* _Pixel coordinate grounding data_
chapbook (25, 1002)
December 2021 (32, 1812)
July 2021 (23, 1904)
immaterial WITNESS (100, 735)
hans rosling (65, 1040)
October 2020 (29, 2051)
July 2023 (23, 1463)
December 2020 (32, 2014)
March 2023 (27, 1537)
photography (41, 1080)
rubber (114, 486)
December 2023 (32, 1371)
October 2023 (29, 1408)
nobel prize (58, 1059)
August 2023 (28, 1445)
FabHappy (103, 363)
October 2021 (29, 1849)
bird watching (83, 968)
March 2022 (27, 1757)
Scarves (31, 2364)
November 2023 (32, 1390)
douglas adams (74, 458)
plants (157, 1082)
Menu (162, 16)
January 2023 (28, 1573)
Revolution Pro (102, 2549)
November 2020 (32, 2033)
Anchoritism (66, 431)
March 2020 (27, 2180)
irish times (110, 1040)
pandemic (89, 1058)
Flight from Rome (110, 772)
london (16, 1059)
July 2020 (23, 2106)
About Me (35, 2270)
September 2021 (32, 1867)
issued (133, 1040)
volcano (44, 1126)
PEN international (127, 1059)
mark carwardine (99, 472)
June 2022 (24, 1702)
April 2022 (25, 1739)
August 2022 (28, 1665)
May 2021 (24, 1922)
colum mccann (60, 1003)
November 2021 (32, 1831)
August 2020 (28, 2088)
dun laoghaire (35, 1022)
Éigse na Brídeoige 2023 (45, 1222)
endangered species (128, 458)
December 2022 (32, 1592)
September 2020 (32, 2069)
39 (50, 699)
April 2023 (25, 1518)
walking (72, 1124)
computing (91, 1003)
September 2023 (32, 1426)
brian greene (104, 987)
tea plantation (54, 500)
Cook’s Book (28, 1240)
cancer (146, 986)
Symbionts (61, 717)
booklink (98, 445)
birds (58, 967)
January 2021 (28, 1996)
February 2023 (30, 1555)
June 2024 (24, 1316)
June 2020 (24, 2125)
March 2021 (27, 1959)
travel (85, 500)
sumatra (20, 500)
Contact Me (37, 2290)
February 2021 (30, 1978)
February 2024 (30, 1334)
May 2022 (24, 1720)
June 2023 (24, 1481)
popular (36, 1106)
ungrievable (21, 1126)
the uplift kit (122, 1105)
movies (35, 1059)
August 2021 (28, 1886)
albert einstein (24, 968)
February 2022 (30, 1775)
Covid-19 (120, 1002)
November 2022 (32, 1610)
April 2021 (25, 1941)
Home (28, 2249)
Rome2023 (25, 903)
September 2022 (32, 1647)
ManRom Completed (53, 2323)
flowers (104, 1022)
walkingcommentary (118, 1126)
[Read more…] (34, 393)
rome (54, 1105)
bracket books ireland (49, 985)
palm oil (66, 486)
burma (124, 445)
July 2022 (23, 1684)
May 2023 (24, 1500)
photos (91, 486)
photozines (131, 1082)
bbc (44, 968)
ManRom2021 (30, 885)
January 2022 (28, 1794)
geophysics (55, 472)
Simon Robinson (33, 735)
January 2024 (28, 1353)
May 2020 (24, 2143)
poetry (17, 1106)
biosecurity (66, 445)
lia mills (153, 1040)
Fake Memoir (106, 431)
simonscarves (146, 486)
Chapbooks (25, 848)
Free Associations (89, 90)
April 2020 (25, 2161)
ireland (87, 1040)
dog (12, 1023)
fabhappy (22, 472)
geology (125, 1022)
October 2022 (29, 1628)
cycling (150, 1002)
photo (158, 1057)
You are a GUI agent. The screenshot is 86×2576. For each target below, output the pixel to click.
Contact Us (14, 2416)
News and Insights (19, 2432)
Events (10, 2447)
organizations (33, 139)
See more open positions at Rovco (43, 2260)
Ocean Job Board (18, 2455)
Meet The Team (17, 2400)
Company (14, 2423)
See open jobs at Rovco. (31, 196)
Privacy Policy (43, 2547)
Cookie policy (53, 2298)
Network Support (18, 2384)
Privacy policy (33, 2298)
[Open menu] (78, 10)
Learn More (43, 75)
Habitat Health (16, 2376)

* _ASSIGNED TASK_
Nothing is to be left out: set down all the records again exactly.

* _EXERCISE OUTPUT_
chapbook (25, 1002)
December 2021 (32, 1812)
July 2021 (23, 1904)
immaterial WITNESS (100, 735)
hans rosling (65, 1040)
October 2020 (29, 2051)
July 2023 (23, 1463)
December 2020 (32, 2014)
March 2023 (27, 1537)
photography (41, 1080)
rubber (114, 486)
December 2023 (32, 1371)
October 2023 (29, 1408)
nobel prize (58, 1059)
August 2023 (28, 1445)
FabHappy (103, 363)
October 2021 (29, 1849)
bird watching (83, 968)
March 2022 (27, 1757)
Scarves (31, 2364)
November 2023 (32, 1390)
douglas adams (74, 458)
plants (157, 1082)
Menu (162, 16)
January 2023 (28, 1573)
Revolution Pro (102, 2549)
November 2020 (32, 2033)
Anchoritism (66, 431)
March 2020 (27, 2180)
irish times (110, 1040)
pandemic (89, 1058)
Flight from Rome (110, 772)
london (16, 1059)
July 2020 (23, 2106)
About Me (35, 2270)
September 2021 (32, 1867)
issued (133, 1040)
volcano (44, 1126)
PEN international (127, 1059)
mark carwardine (99, 472)
June 2022 (24, 1702)
April 2022 (25, 1739)
August 2022 (28, 1665)
May 2021 (24, 1922)
colum mccann (60, 1003)
November 2021 (32, 1831)
August 2020 (28, 2088)
dun laoghaire (35, 1022)
Éigse na Brídeoige 2023 (45, 1222)
endangered species (128, 458)
December 2022 (32, 1592)
September 2020 (32, 2069)
39 (50, 699)
April 2023 (25, 1518)
walking (72, 1124)
computing (91, 1003)
September 2023 (32, 1426)
brian greene (104, 987)
tea plantation (54, 500)
Cook’s Book (28, 1240)
cancer (146, 986)
Symbionts (61, 717)
booklink (98, 445)
birds (58, 967)
January 2021 (28, 1996)
February 2023 (30, 1555)
June 2024 (24, 1316)
June 2020 (24, 2125)
March 2021 (27, 1959)
travel (85, 500)
sumatra (20, 500)
Contact Me (37, 2290)
February 2021 (30, 1978)
February 2024 (30, 1334)
May 2022 (24, 1720)
June 2023 (24, 1481)
popular (36, 1106)
ungrievable (21, 1126)
the uplift kit (122, 1105)
movies (35, 1059)
August 2021 (28, 1886)
albert einstein (24, 968)
February 2022 (30, 1775)
Covid-19 (120, 1002)
November 2022 (32, 1610)
April 2021 (25, 1941)
Home (28, 2249)
Rome2023 (25, 903)
September 2022 (32, 1647)
ManRom Completed (53, 2323)
flowers (104, 1022)
walkingcommentary (118, 1126)
[Read more…] (34, 393)
rome (54, 1105)
bracket books ireland (49, 985)
palm oil (66, 486)
burma (124, 445)
July 2022 (23, 1684)
May 2023 (24, 1500)
photos (91, 486)
photozines (131, 1082)
bbc (44, 968)
ManRom2021 (30, 885)
January 2022 (28, 1794)
geophysics (55, 472)
Simon Robinson (33, 735)
January 2024 (28, 1353)
May 2020 (24, 2143)
poetry (17, 1106)
biosecurity (66, 445)
lia mills (153, 1040)
Fake Memoir (106, 431)
simonscarves (146, 486)
Chapbooks (25, 848)
Free Associations (89, 90)
April 2020 (25, 2161)
ireland (87, 1040)
dog (12, 1023)
fabhappy (22, 472)
geology (125, 1022)
October 2022 (29, 1628)
cycling (150, 1002)
photo (158, 1057)
You are a GUI agent. The screenshot is 86×2576. For each target below, output the pixel to click.
Contact Us (14, 2416)
News and Insights (19, 2432)
Events (10, 2447)
organizations (33, 139)
See more open positions at Rovco (43, 2260)
Ocean Job Board (18, 2455)
Meet The Team (17, 2400)
Company (14, 2423)
See open jobs at Rovco. (31, 196)
Privacy Policy (43, 2547)
Cookie policy (53, 2298)
Network Support (18, 2384)
Privacy policy (33, 2298)
[Open menu] (78, 10)
Learn More (43, 75)
Habitat Health (16, 2376)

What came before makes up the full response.